Hiçbir zaman hukuku üstün kılamamış ama üstünlerin arzularını hukuk yapmış bir memleketiz.
Adalet adına uzun olmayan kısa bir zaman önce bir eski Genelkurmay Başkanı'nı terörist ilan etmiş, yetmemiş içeri de tıkmışız!
Bir emniyet müdürünü mücadele ettiği terör örgütünün mensubu saymış, göz göre göre yıllarca içeriye tıkmış bir yargımızla övünebiliriz(!).
Yargı ile kumpası bir araya getirmiş nadir ülkelerden birisiyiz!
Böylece Türkiye'de adalet en zor bulunan kıt bir element haline gelmiştir.
Damat hukuku!
Hukuku siyasallaştırmış ama siyaseti bir türlü hukukileştirememiş ülkeyiz!
Burası damatlar nezle olunca sağlık durumundan tahliye edilebilirken, Kuddusi Okkır'lar kanser olunca ölene kadar hapishanede tutulan bir memleket!
Burada damadın ayrı, vatandaşın ayrı, iktidarın ayrı, muhalefetin ayrı hukuku var.
Birisi de yukarıda yazılanları okurken şu Çin atasözünü hatırlayabilir.
Bir Çin atasözü der ki;
'İki zengin adalet huzurunda hâkim karşısına çıktığında hâkim davadan çekilirmiş.
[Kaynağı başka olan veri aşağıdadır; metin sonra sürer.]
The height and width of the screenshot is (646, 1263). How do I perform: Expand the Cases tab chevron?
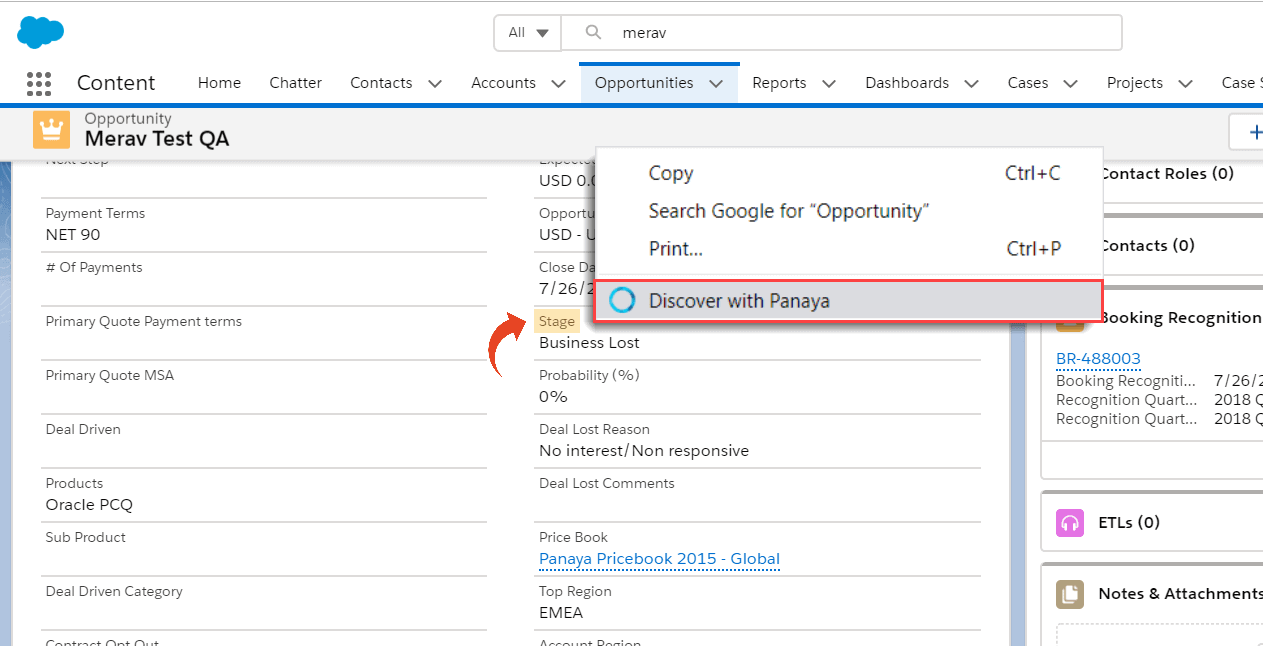[1070, 84]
Bir zenginle bir fakir adalet huzurunda hâkim karşısına çıktığında davayı zengin kazanırmış.
İki fakir adalet huzurunda hâkim karşısına çıktığında adalet tecelli edermiş.'
Kısacası dünyanın hiç bir yerinde "gerçek" adalet yoktur!
Türkiye'yi rahatsız eden gelişmeler!
Türkiye, bilinen sebeplerden dolayı Katar'da üs kuruyor, körfeze asker gönderiyor.
Terör örgütü mümkün olan bütün yolları kullanarak Türkiye'yi istikrarsızlaştırmaya çalışıyor.
Her Allah'ın günü verilen şehitler bu alçak terörün sonucu olarak gerçekleşiyor.
Irak'ın kuzeyinde Barzani 25 Eylül'de Türkiye'yi stratejik olarak derinden etkileyecek bağımsızlık referandumu yapacağını açıklamış durumdadır.
Terör örgütü PYD, ABD'nin emrinde Rakka'da geri döndürülmesi imkânsız kazanımlar elde ediyor.
PYD'nin, ABD'nin kendisine verdiği ağır silahları Türkiye'ye karşı döndürmesi an meselesidir.
Yunan, Türkiye'ye ait on altı ada ve kayalık üzerine oturmuş durumdadır.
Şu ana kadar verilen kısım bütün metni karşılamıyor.